Etyen Mahçupyan'ın "Cemaatçiliği aşamadık" başlığıyla yayımlanan (2 Nisan 2017) yazısı şöyle:

Sosyal medyanın militan aparaçiklerle dolması ve kişilik infazının yaygınlaşması beklenen bir sonuç. Medyanın bu denli hızla seviye kaybettiği, gazeteciliğin amigoluğa dönüştüğü, üniversite hocalarının bile kendilerini siyasetin emrine sundukları bir ortamda, sosyal medyanın çapsızlaşması kaçınılmaz. Çünkü zaten eleştiriye açık, haddini bilen, olgun bir kültürel ortama sahip değildik. AK Parti’nin ilk on iki yılında geçmiş ayak bağlarından kurtulmaya, birbirimizi tanımaya ve ‘normal’ görmeye başlamıştık. Türkiye yüz küsur yıl öncesinin gelgitli ortamından sonra ilk kez ‘toplum’ olma fırsatını yakalamıştı. Bütün kültürel ve kimliksel farklılıklarına rağmen insanların aynı eşit vatandaşlığı paylaştıkları ve bundan memnun oldukları bir birliktelik hali elimizi uzatıp tutacağımız kadar yakınlaşmıştı…

***

Bu açılımı taçlandıran hamle ‘Çözüm süreciydi’. Sadece duygu olarak değil, sistem olarak da ‘toplum’ olabilmenin zeminini oluşturma fırsatıydı. Ama bu süreçte paralel bir başka duygu daha güçleniyordu. Erdoğan’ın ‘ustalık’ dönemi olarak adlandırdığı, kafasındaki Türkiye tasavvurunu hızla hayata geçirmek istediği, bürokratik ayak bağlarından kurtulmayı planladığı, özgüvenin çok yükseldiği bir dönem… Ne var ki Gülen örgütünün girişimleri bu hayale sekte vururken, Rojawa hedefi de PKK’yı çözümden uzaklaştırdı. AK Parti güç dengesinde yalnızlaşırken önüne iki alternatif çıktı: Ya Meclis’i güçlendirerek meşruiyetini sağlama alacak, ya da salt toplumsal desteğine dayanarak sistemi zorlayacaktı.

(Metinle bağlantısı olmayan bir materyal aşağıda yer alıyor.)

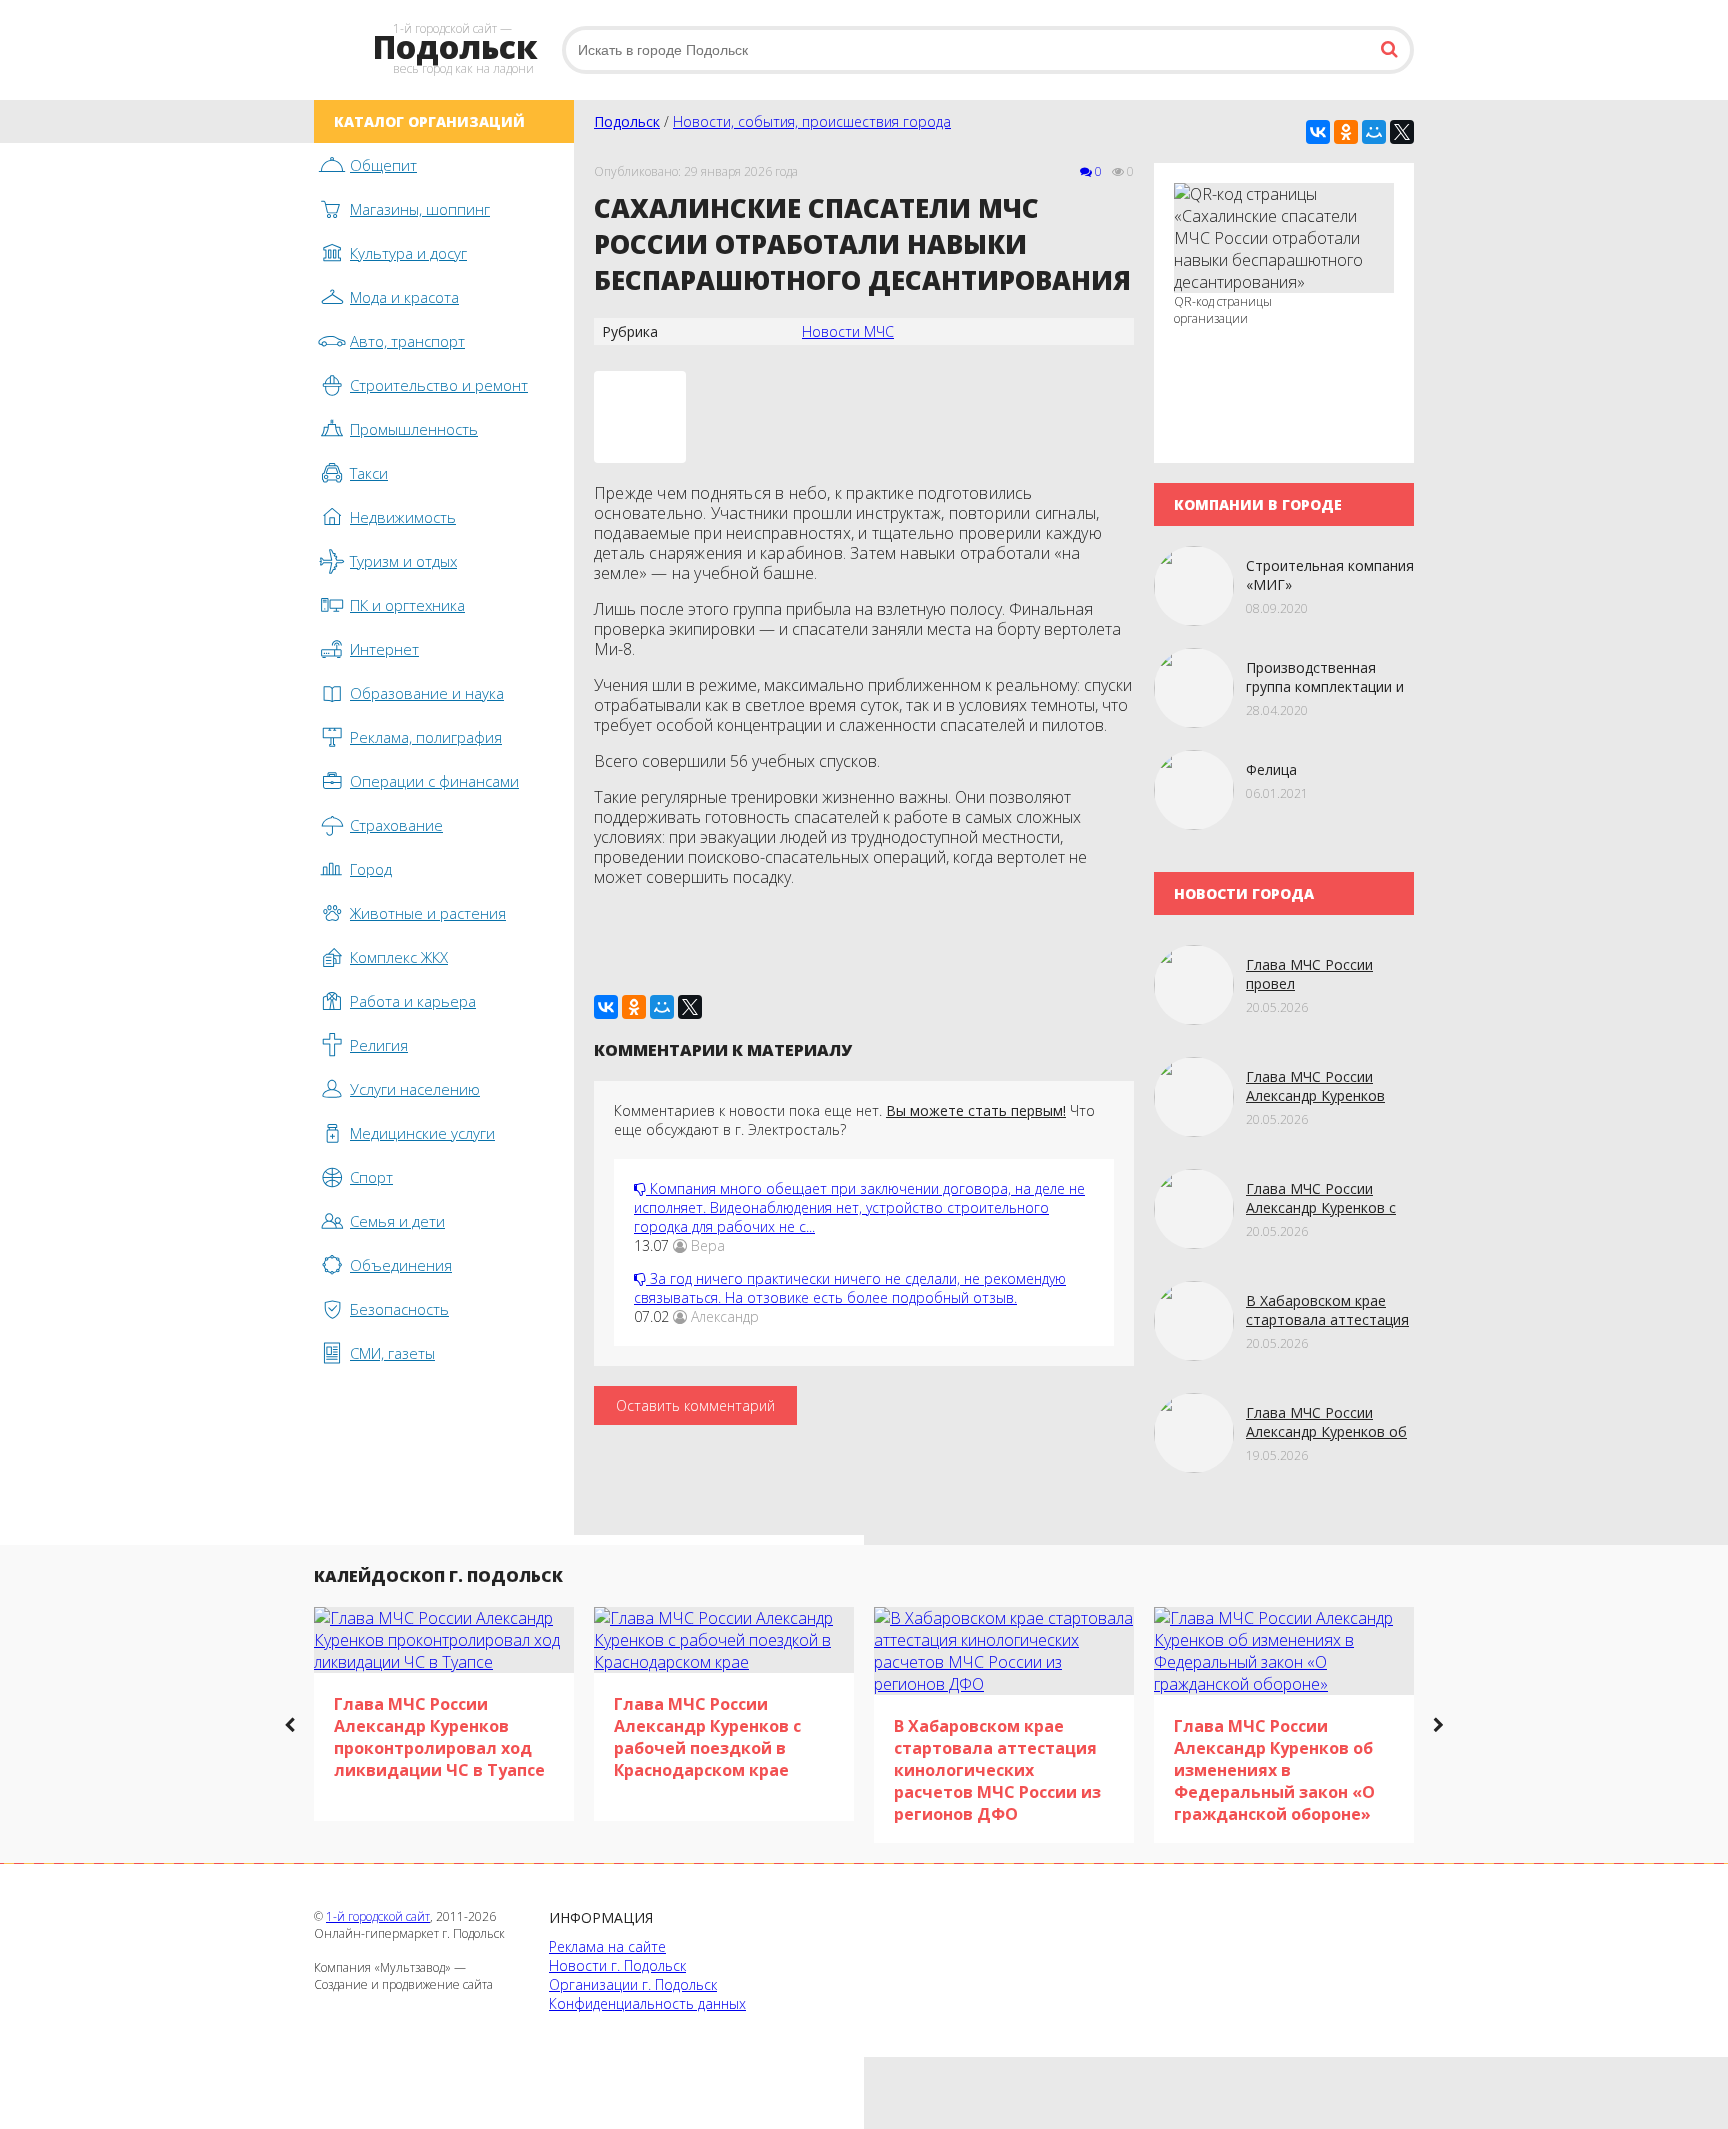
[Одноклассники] (1346, 132)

AK Parti Kasım 2015 seçimleri sonrası net bir tercihle ikinci yola girdi. Ancak seçtiği yol aynı zamanda daha da yalnızlaşma ve ayrışmayı ifade ediyordu. Böyle bir ortamda toplumsal desteğin konsolide edilmesi ise tek bir anlama gelmekteydi: İslami muhafazakar kesimin ‘militanlaşması’… Kurtuluş savaşı, üst akıl, batı düşmanlığı, yayılmacılık, yerlilik millilik retoriğinin işlevi de bu oldu. Kısa zamanda Türkiye siyaseti kültürel iki kampa bölünmekle kalmadı, kültürel ayrışmanın temellendirilmesi de kaçınılmaz olarak kültürel farklılıkların kaşınmasını gerektirdi. Bunları kimin yapacağı konusunda ise sıkıntı yoktu… Medya zaten teşneydi ve gerisinde de fazlasıyla hevesli bir sosyal medya oluşmuştu.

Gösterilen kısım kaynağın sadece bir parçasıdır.